This. Is. FILM CRITIQUE!!!!

Damn! I came across this review of 300 tonight and realized I HAD TO post a link, because it says everything I want to say about the whole hullaballo over the film, including to the folks I've attempted to discuss this film with in the past (Vincent, I'm looking at you) and various other similar issues.

I'm going to spoil it for you: ultimately, I see it as a good bash of modern critics (professional and otherwise) and their trends, which are really cultural trends at large in society that I hold no sympathy for (to describe it insultingly because it's late, I'm tired, and this is my personal space: liberal intellectual wanking, nail-biting and academic-overanalyzation-to-political/social-judgment).

Basically, what I see in a much "social analysis" from liberal quarters is exactly what I see on RPG.net, the threads on which someone else once described as "kind of gladatorial polemics for nerds, who nit-pick people's phrasing or choice of lexis as a sport." Except in this case, its nerds picking on the use of iconography and possible subtexts.

Tellingly, the rest of his comment also applies, "It gets so that people feel scared about posting in case they're deliberately misconstrued." *ahem* "Tolkien orcs are really a racist commentary on blacks." (Need I say anymore?)

Anyways, quotage:

It's somewhat amusing. It makes one feel like saying "not everything is about you, guys. This film is about Spartans, because they were interesting and weird. Get over the 'not about you' part" and you'll begin to get this film.

...

300 is better understood as an expensive art-house project and not your usual genre piece starring Gwyneth or Brad. Critics have tried to twist its story into some kind of contemporary allegory and failed.
Yeah! YEAHYEAHYEAH! *pumpfistair*

(For those missing what I'm getting at here, let me quote a statement attributed to Freud, "Sometimes a cigar is just a cigar.")

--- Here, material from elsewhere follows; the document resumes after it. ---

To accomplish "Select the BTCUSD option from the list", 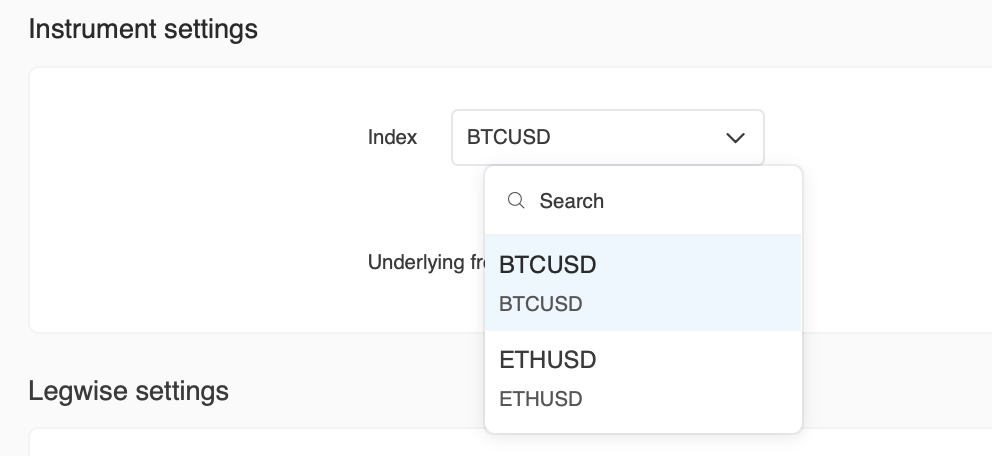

Also, almost unrelated, this (and here again). Grow a fucking sense of humor already, you dour bastards. You'll live longer. Shit like this is why I reject the broader vocal pagan community: like most other social action groups, they've found that in our modern culture, having no sense of humor or sense of perspective is the most effective weapon in forcing other people around.

Is it any wonder that conservatives reject liberalism as a bunch of namby-pampy noise (and then turn right around and sneakily use the same tactics themselves against liberals, because those tactics are just too effective)?

Hrm...let's see, since I'm on a roll, can I aggravate anyone else tonight? Melissa? Maybe Adam? Stupid rules for words and grammar! Bah! But only because you're my favorite word-Nazis ;D

Look at me being clever in my word-use, because I'm using that specific term to point out that the way our culture is headed, at some point we won't be able to use the word "Nazi" in a joking fashion because it will offend someone, somewhere. In fact, we are probably already there (after all, I can't say "gay" and mean "happy" or "ridiculous"...it can only mean "homosexual". Because in our current culture, the meaning of a word is invariably the meaning as understood by the person the most offended).

Also, I noticed some curious and unintended-but-very-cool synchronicity between various bits and pieces of that article on language and things I've said above. I'd love to say that was intentional and deliberate, and my being clever, but it wasn't. Still, I love the synchronicity! Damn!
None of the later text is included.